▶ **Written problem**
Answer these from the memorial post for Cadvan below:
(a) How old was Cadvan?
(b) What did the poster take outside to play with him on the lawn?
(c) How far back would the poster sit before he crawled out and came over?

# R.I.P. Cadvan, my baby boy is gone.



## 2boysloose (Jun 27, 2008)

Cadvan has crossed over the rainbow bridge... :'(
I knew it was gonna happen. He was such a fatty and everytime he heard you open the food bag, he's JUMP up and run...but last night he didn't do that.
He was my first ever rat...over 2 years old. 

Last night I knew something was wrong. He didn't wanna eat, he had trouble walking, he looked very tired, and he would just sit in one place.
BUT-he was more loving than ever. I gave him special cuddles, suspecting it would be some of his last. He sat in my lap, eyes closed, just enjoying the love and giving me kisses as if to say "I knew you'd know it was time, mommy, thankyou." *tears in my eyes*

He was a very special boy. Sometimes when the weather was right, I'd take the little habitat (they one they make for bunnies to play in outside) outside and play with him on the lawn. After he'd figure out he could easily crawl out over the top, it's became a game, and I'd site 5 or 6 feet back, then he'd crawl out and run to me (more like hop). =] <3

To Cad: I love you so much my little baby...Thankyou for being such a good boy, and cheering me up when I was sad. Thankyou for all the cuddles and kisses and boggles. I couldn't look at your cute little face without smiling. Momma will miss you dearly, but I'll see you over the rainbow bridge someday...I'll always be with you.

▶ **Data supplied**
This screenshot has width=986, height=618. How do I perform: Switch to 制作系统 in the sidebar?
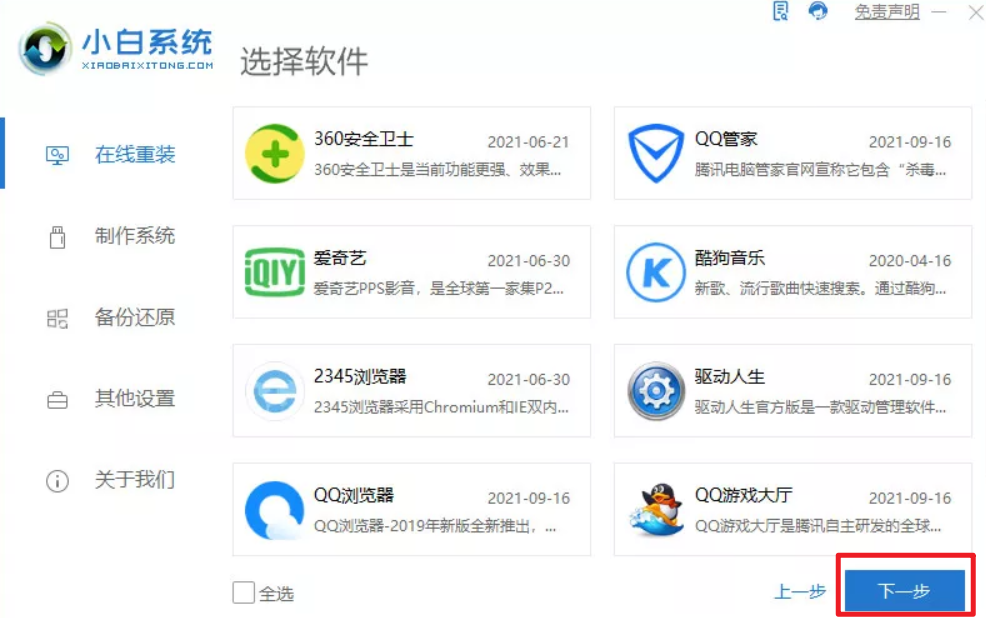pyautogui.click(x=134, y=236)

...

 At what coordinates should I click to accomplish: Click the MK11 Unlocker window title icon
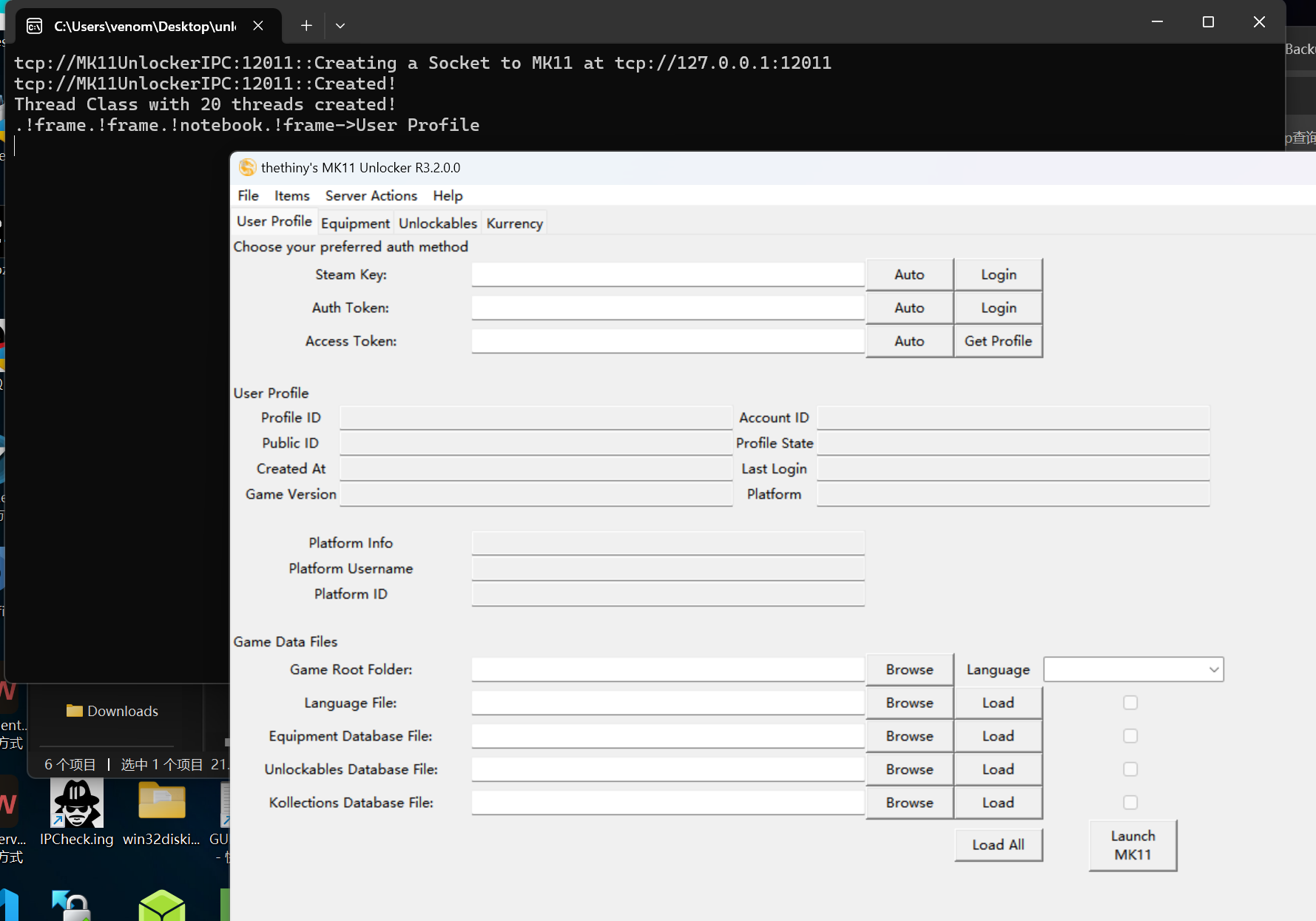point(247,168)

▶ **Solution to this exercise**
(a) Over 2 years old.
(b) The little habitat, the one made for bunnies to play in outside.
(c) 5 or 6 feet.